§ **RAW DATA**:
↓
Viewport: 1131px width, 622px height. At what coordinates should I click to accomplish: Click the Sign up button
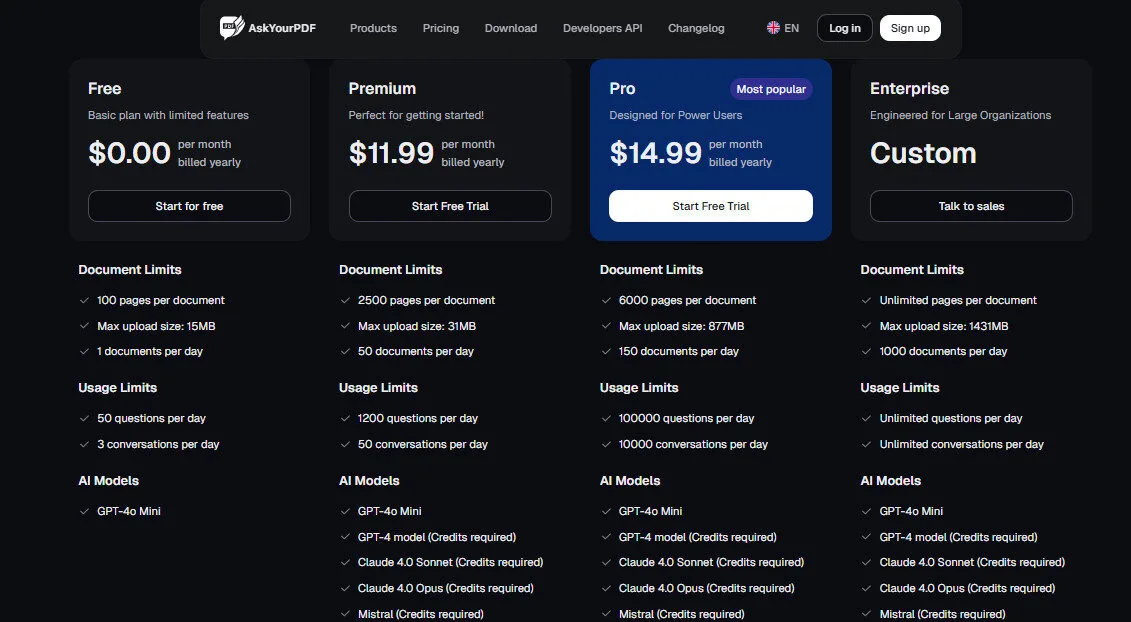(910, 27)
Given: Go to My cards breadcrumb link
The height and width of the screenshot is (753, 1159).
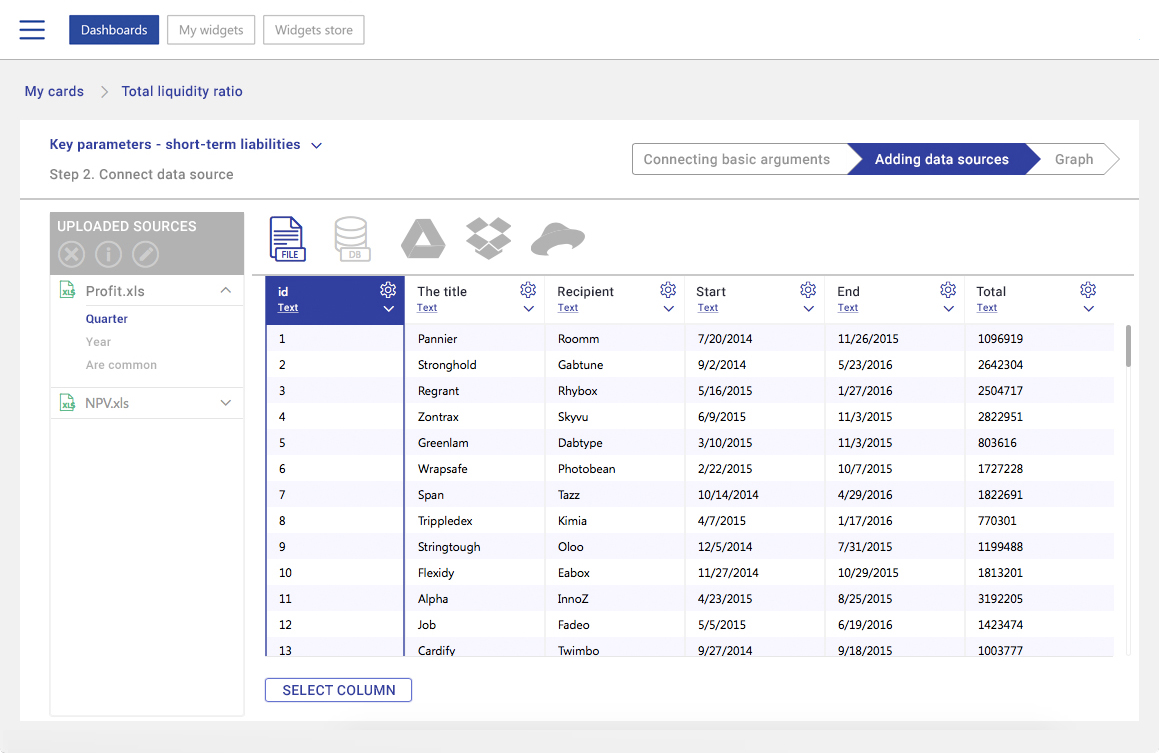Looking at the screenshot, I should [54, 91].
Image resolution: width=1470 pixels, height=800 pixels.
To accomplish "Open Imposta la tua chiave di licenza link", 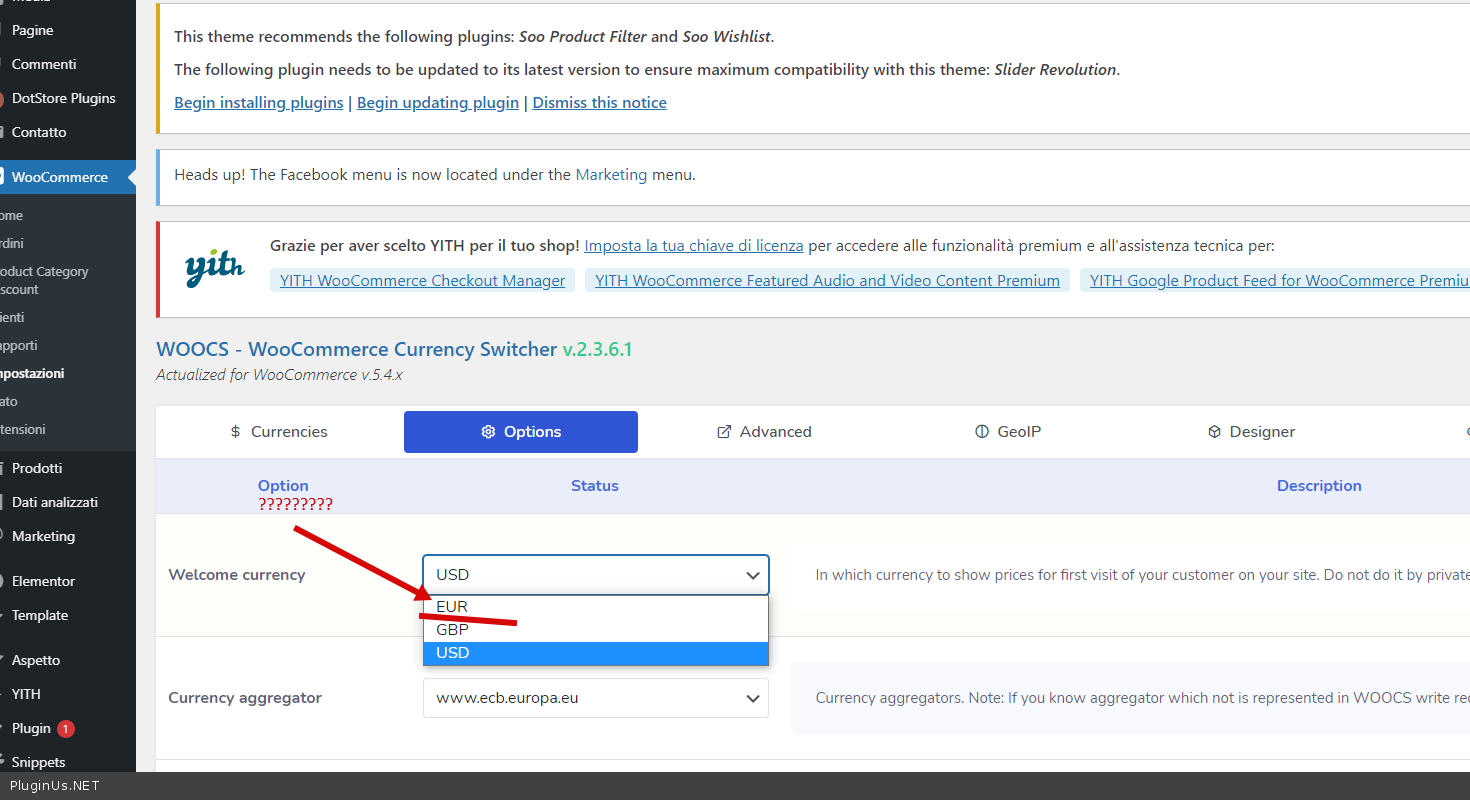I will point(693,246).
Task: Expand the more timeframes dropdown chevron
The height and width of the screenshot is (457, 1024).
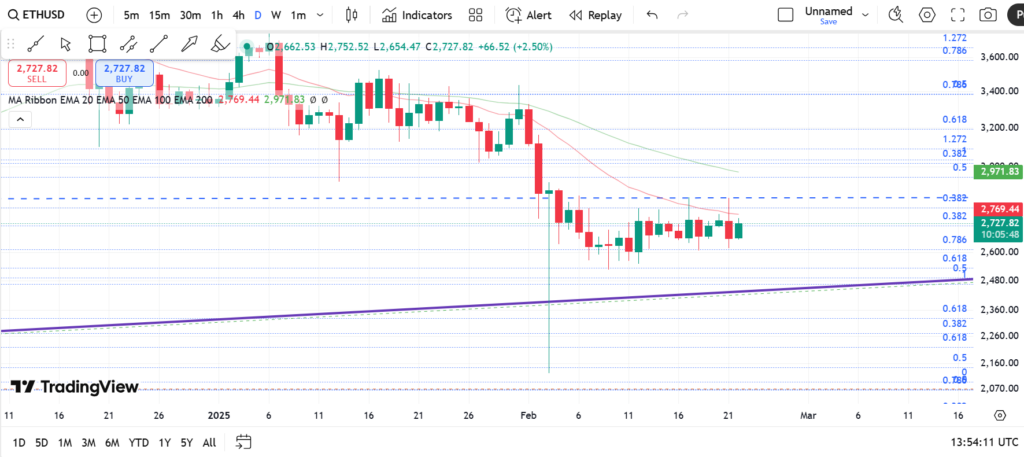Action: pyautogui.click(x=322, y=15)
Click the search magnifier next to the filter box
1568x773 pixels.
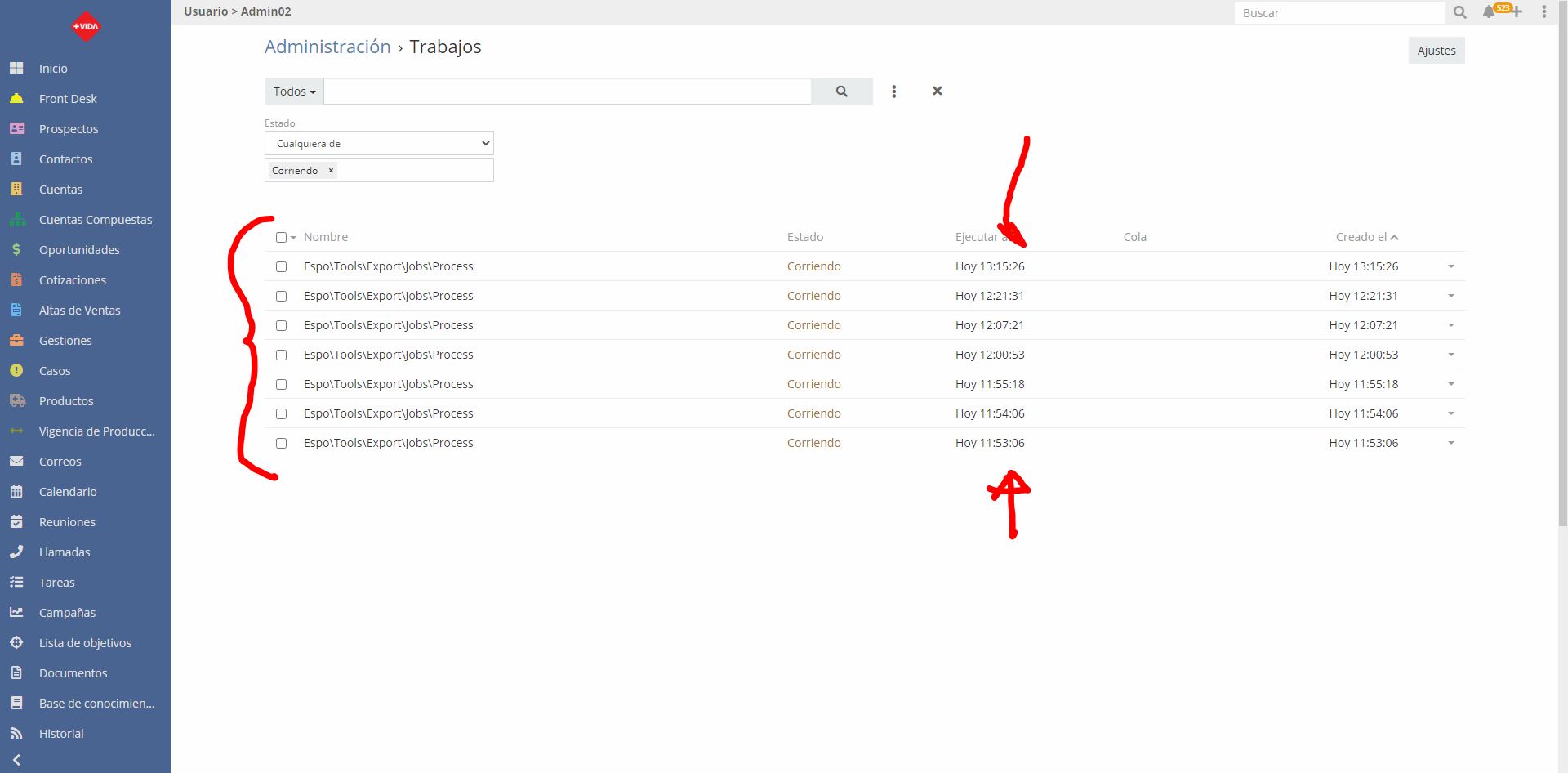[842, 91]
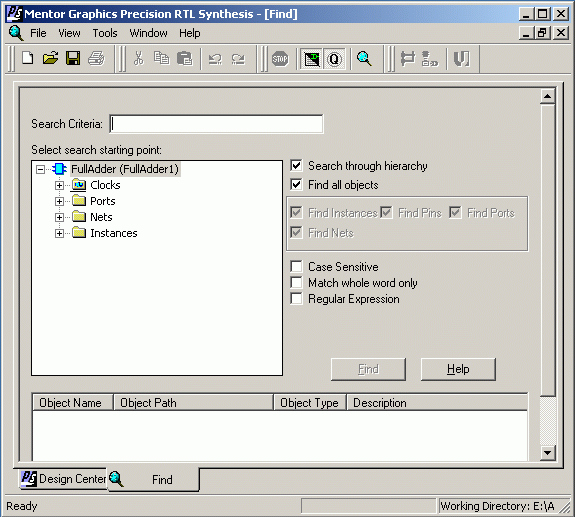Click the Object Path column header
Screen dimensions: 575x517
[x=193, y=403]
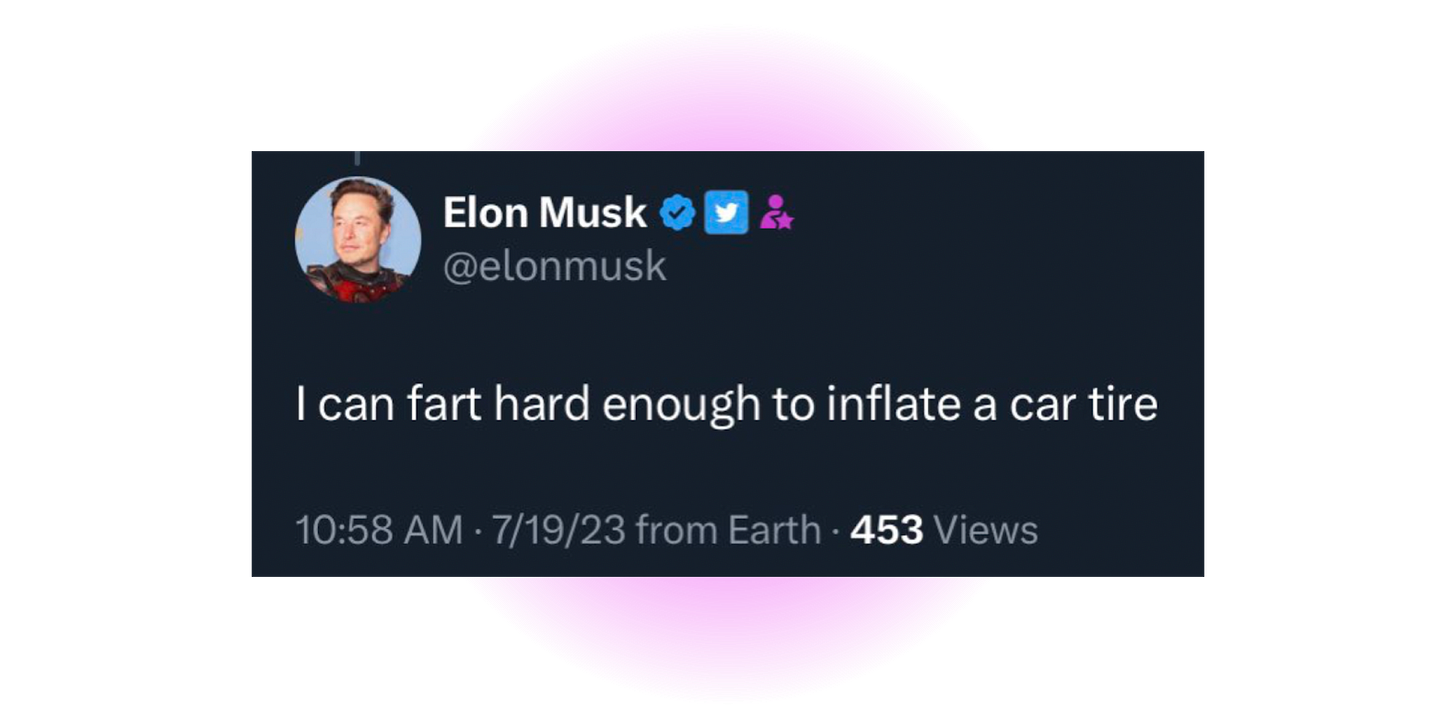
↑
§ **DIRECTIVE**: Rewrite the material from the line containing "Click the search" through the end, replacing "filter box" with "query field" and changing nothing else. Leave the pictures out of your answer.

§ **SOLUTION TO THIS PROBLEM**:
Click the search magnifier next to the query field
1568x773 pixels.
[842, 91]
Click the Object Path column header
Screen dimensions: 575x517
[x=193, y=403]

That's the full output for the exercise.